The discussion below talks about the complexities/confusion surrounding LTE and its variation or earlier and later versions, and because of the slight deception, whether intentional or marketing strategy, adds up to the puzzlement.
I think Axelei was able to explain it real good…though I’m still at a lost and suffering nosebleed. Read on.
“Let’s make this clear since you are spreading wrong information in your podcast and blogs.
HSPA+ is 3.75G, the current LTE of Smart and Globe is 3.9G and LTE Advanced is the real 4G based on the final spec.
Please read up on your topic before making any comments.”
Actually anything between HSPA and the original WiMax is called 3G Transitional and it pertains to all 3.5G, 3.75G, and 3.9G. It doesn’t matter which one you pick, its an unofficial name that didn’t get certified.
However, companies (including Globe), called it 4G as most of US did when they didn’t have the real 4G spec.
Today, you have LTE (advanced), as you say and that’s the official spec 4G.
Whichever the case, anything that isn’t LTE is considered 3.9g or lower.
“What is funny is that you keep on referring to HSPA+ as 3.9G. I don’t know where you got that information. Please, if you have to criticize the telco, be properly informed beforehand.”
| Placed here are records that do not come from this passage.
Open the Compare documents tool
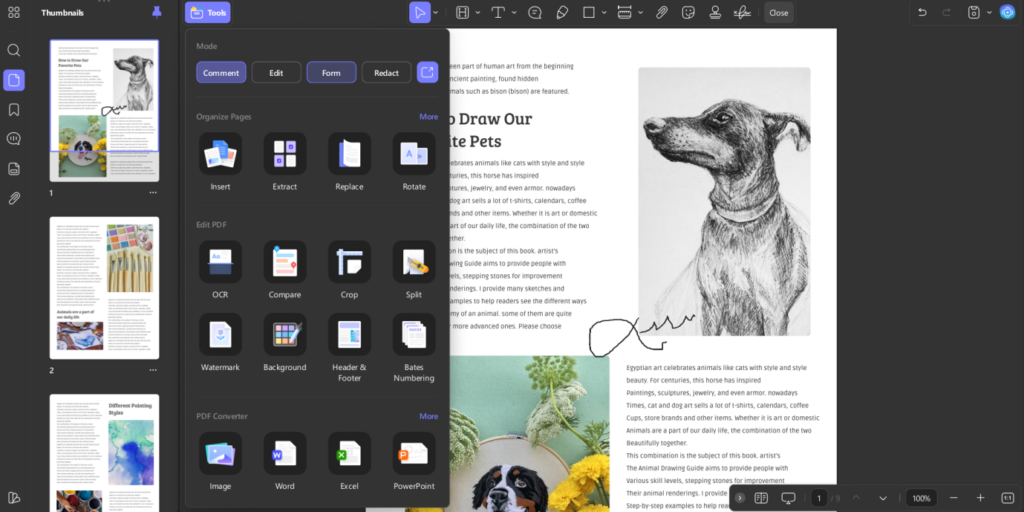 point(285,262)
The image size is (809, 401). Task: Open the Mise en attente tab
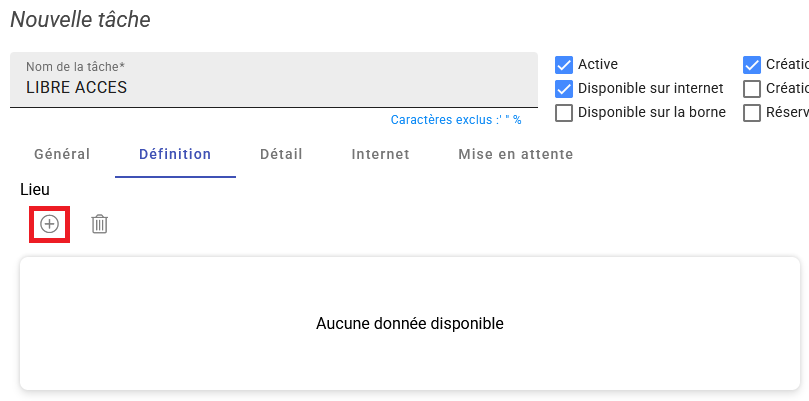pos(515,154)
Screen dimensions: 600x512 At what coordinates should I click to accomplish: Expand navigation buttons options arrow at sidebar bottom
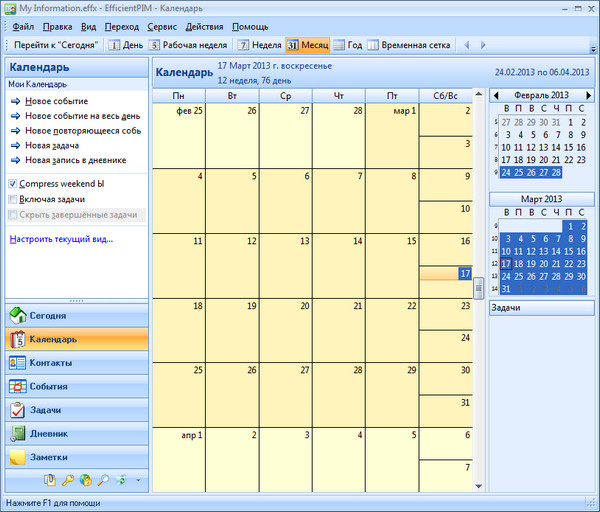point(138,482)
The reply by The Technoclast:
Here you go then:
LTE in Context
3GPP LTE is one of five major wireless standards sometimes referred to as “3.9G.” The other so-called 3.9G standards are: 3GPP HSPA+, 3GPP EDGE Evolution, 3GPP2 ultra-mobile broadband (UMB), and Mobile WiMAX (IEEE 802.16e), which encompasses the earlier WiBro developed by the Telecommunications Technology Association (TTA) in Korea.
There’s this too:
This reality, though, hasn’t stopped those carriers from marketing LTE, WiMAX (a 3G technology, by the way, according to the ITU), and even HSPA and HSPA+ as 4G. Such is not entirely unfair, as performance for each of these can easily exceed the two Mbps of the ITU’s 3G definition. Other unofficial designations, including 3.5G, 3.75G, and 3.9G have consequently been used to describe these technologies.
And then there’s Wikipedia:
(3.5G, 3.75G, 3.9G)
HSPA HSPA+ LTE (E-UTRA)
CDMA2000 1xEV-DO Revision A (TIA/EIA/IS-856-A)
EV-DO Revision B (TIA/EIA/IS-856-B) DO Advanced
Mobile WiMAX (IEEE 802.16e) Flash-OFDM IEEE 802.20
Of course in official ITU terms 3.9G should stand for LTE (non Advanced). However, everybody has been using the terms loosely – just like when WiFi N was still in draft form. You should also look at how Globe was marketing their HSPA+ as “4G”. Shouldn’t they be calling it 3.5G? I don’t know.
Perhaps the telcos have to clearly define their standards better and not confuse its users before we should start really using their official names.